It is also your submission that the service acquired by Entity B from the lawyers which is then on-supplied to Entity A is a creditable acquisition. That is, to the extent that the acquisition of service by Entity B from the lawyers relates to the taxable on-supply of services a full input tax credit entitlement arises.

In order to determine if the acquisition by Entity B is a creditable acquisition and whether Entity A will be entitled to a RITC, the transaction and nature of the acquisitions must be analysed.

Nature of Acquisitions for RITC

The Commissioner's views set out in paragraphs 223 to 256 of Goods and Services Tax Ruling GSTR 2002/2 Goods and services tax: GST treatment of financial supplies and related supplies and acquisitions (GSTR 2002/2) concerning the identification of 'mixed' and 'composite' acquisitions are relevant in undertaking this analysis. In particular at paragraph 224-225 of GSTR 2002/2 the Commissioner states:

    224. However, a supply consisting only of taxable parts may not be wholly a reduced credit acquisition to the acquirer. Only those parts that are reduced credit acquisitions give rise to reduced input tax credits.

    225. It is not necessary to separate parts of an acquisition into things that are listed in regulation 70-5.02 and parts that are not unless these are separately identifiable parts of the acquisition. Where there are no separately identifiable parts of the acquisition you need to look at the acquisition as a whole to determine whether it is an acquisition specified in the GST regulations.
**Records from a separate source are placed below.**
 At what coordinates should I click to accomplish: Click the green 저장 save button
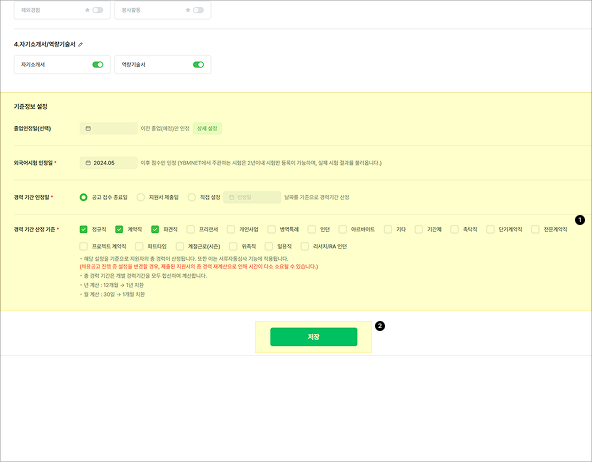pyautogui.click(x=313, y=337)
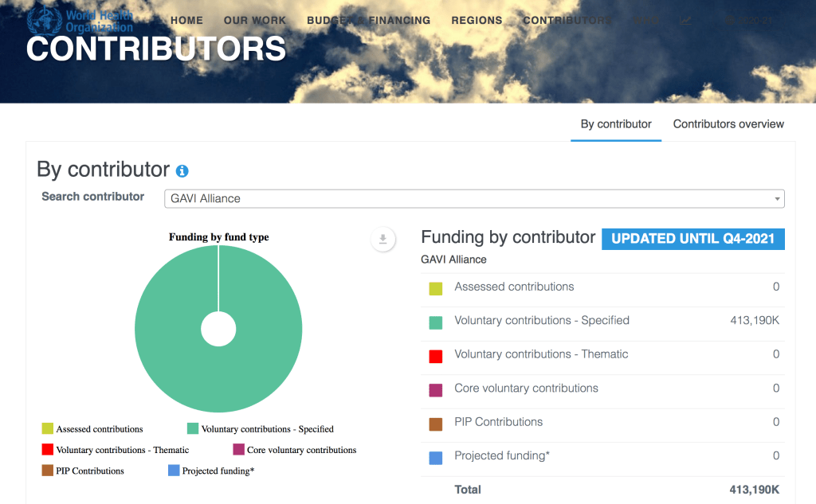
Task: Click the blue square in Projected funding table row
Action: click(436, 458)
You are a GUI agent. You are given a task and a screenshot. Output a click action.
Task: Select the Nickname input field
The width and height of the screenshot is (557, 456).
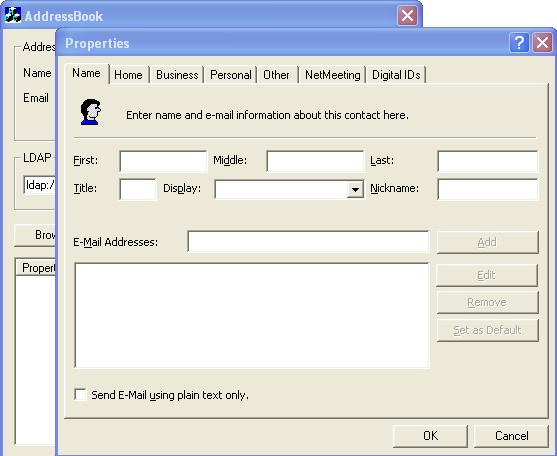tap(488, 189)
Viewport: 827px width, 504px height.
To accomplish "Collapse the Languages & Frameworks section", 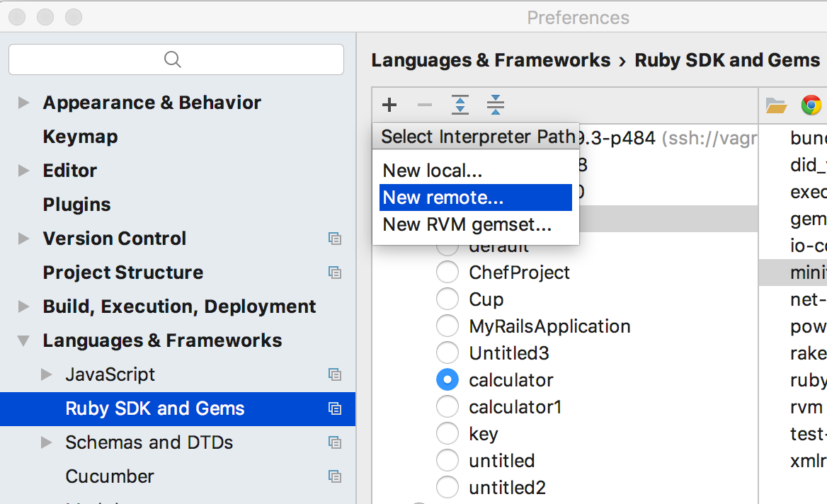I will coord(23,340).
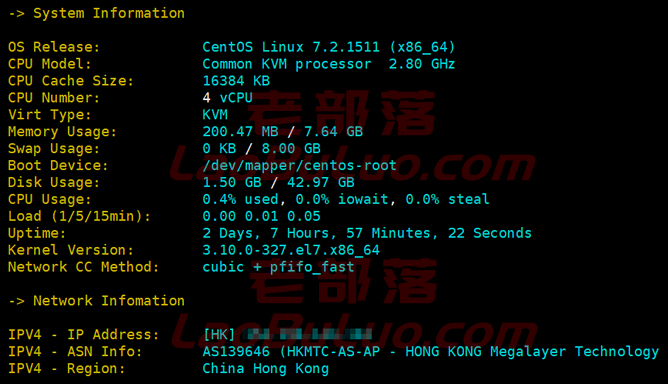Click the load average 0.00 0.01 0.05
The image size is (668, 384).
tap(261, 216)
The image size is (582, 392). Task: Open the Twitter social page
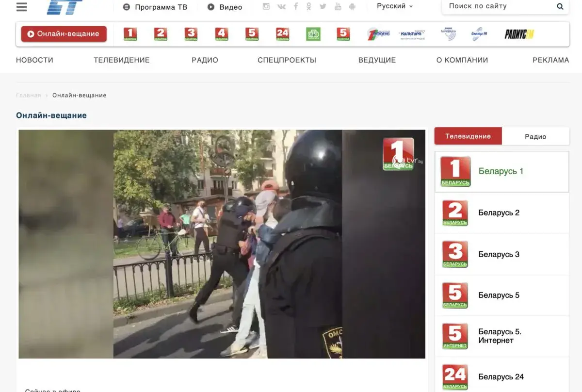(323, 6)
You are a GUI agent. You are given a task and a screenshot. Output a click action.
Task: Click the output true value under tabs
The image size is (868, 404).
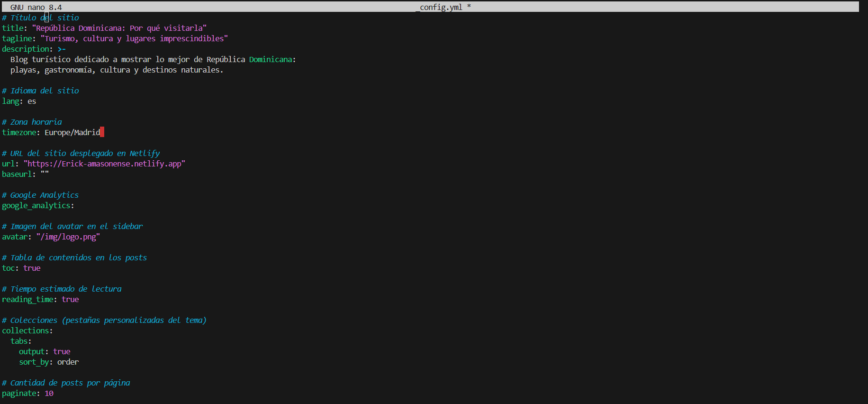[62, 351]
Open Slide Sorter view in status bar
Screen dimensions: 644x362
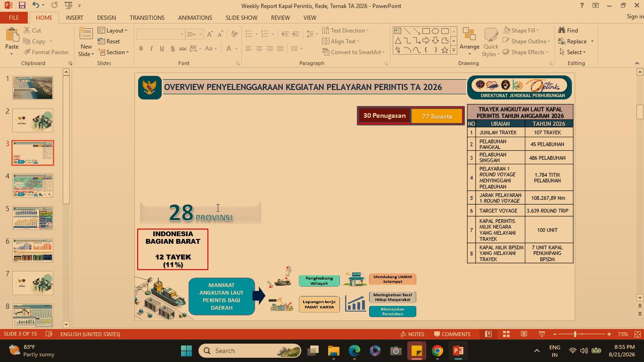pos(506,334)
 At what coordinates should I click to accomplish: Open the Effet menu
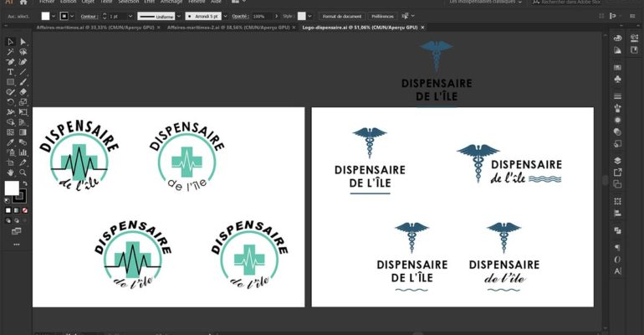point(149,3)
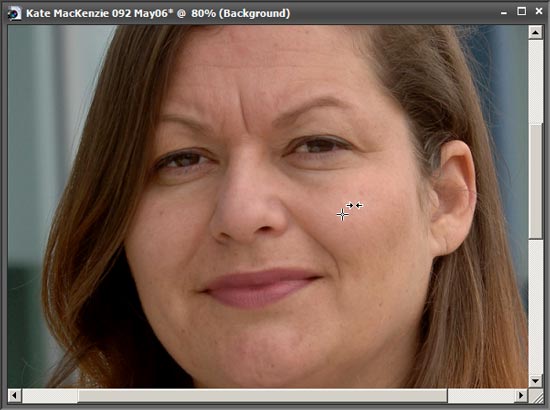Click horizontal scroll track right of thumb
550x410 pixels.
481,395
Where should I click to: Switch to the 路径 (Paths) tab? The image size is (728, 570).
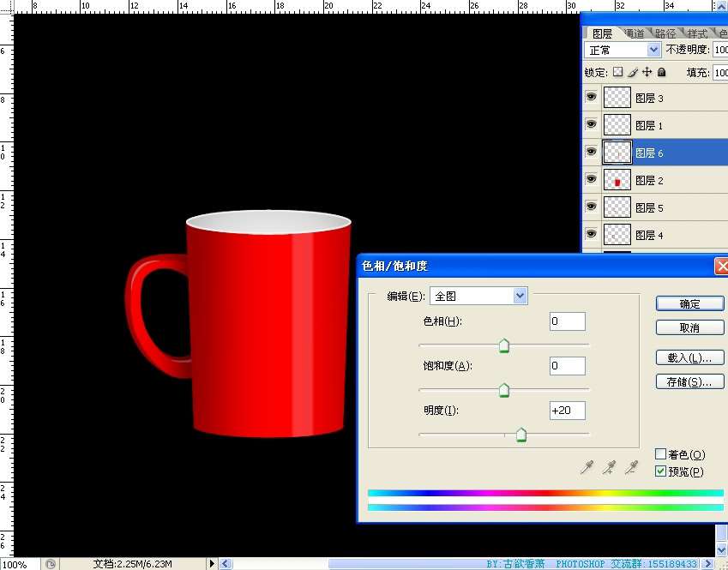click(665, 33)
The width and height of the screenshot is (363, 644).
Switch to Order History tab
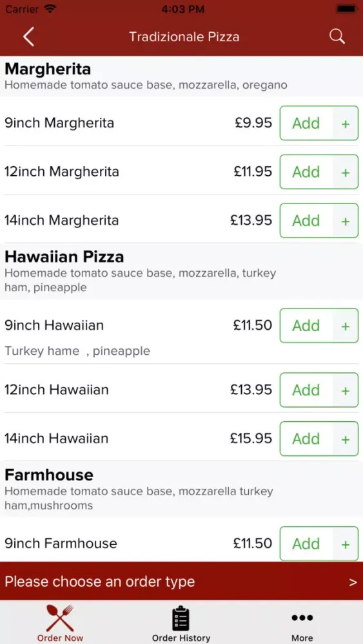[181, 623]
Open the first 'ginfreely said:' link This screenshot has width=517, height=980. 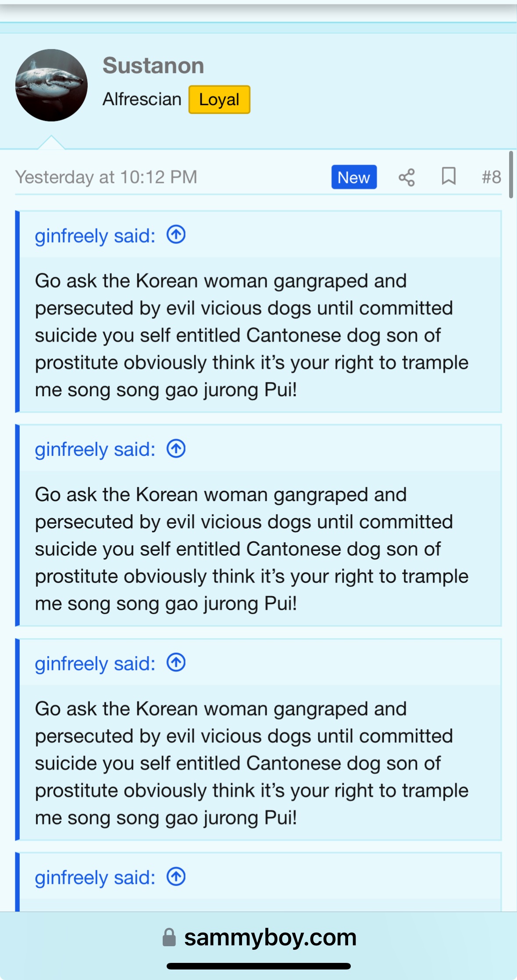point(95,236)
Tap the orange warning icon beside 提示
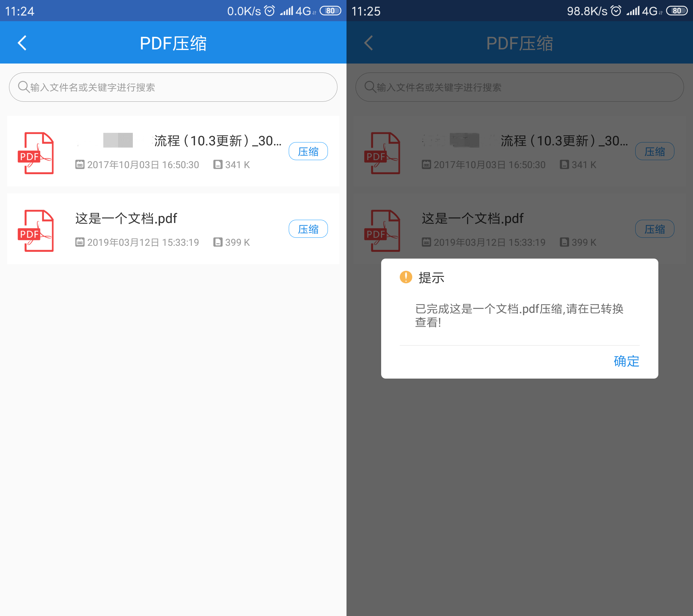Image resolution: width=693 pixels, height=616 pixels. 406,277
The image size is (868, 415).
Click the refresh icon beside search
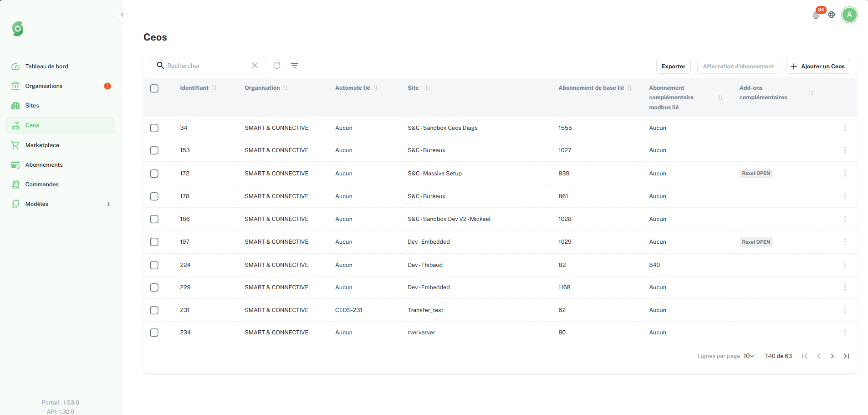(277, 66)
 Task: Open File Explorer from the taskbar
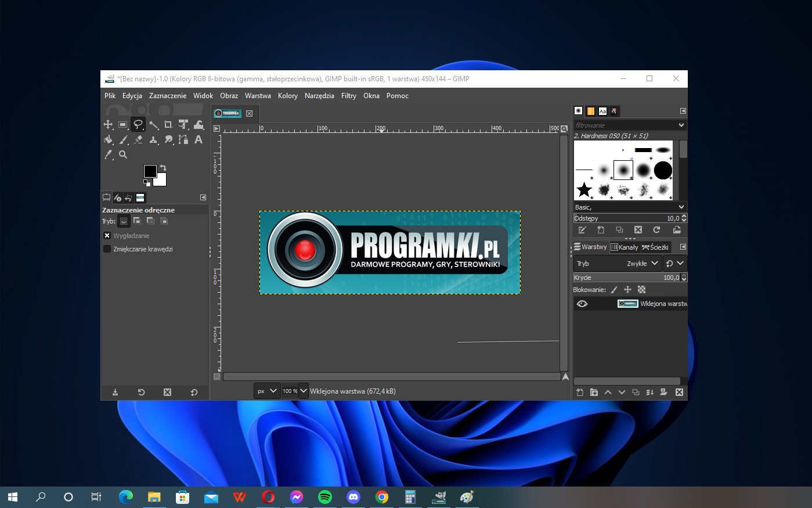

The Commissioner then provides an example in paragraphs 226-227 of GSTR 2002/2 to illustrate the above principle.

    Example 31: Acquisition of more than one thing

    226. Papier Suppliers supplies Fobick Bank with stationery. The supply is made up of deposit and withdrawal forms, letterhead and business cards. The supply from Papier consists of several parts, all of which are taxable. There is no need for Papier to separately identify the consideration that relates to each part however Papier chooses to separately list each item on the invoice provided to Fobick Bank.

    227. Examining the acquisition, Fobick has acquired deposit and withdrawal forms, letterhead and business cards. Business cards and letterhead are not listed as reduced credit acquisitions in regulation 70-5.02. Therefore, the acquisition of those items by Fobick Bank is not a reduced credit acquisition. Deposit and withdrawal forms are listed in item 4 of regulation 70-5.02 as a reduced credit acquisition and therefore, the acquisition of those forms is a reduced credit acquisition by Fobick Bank.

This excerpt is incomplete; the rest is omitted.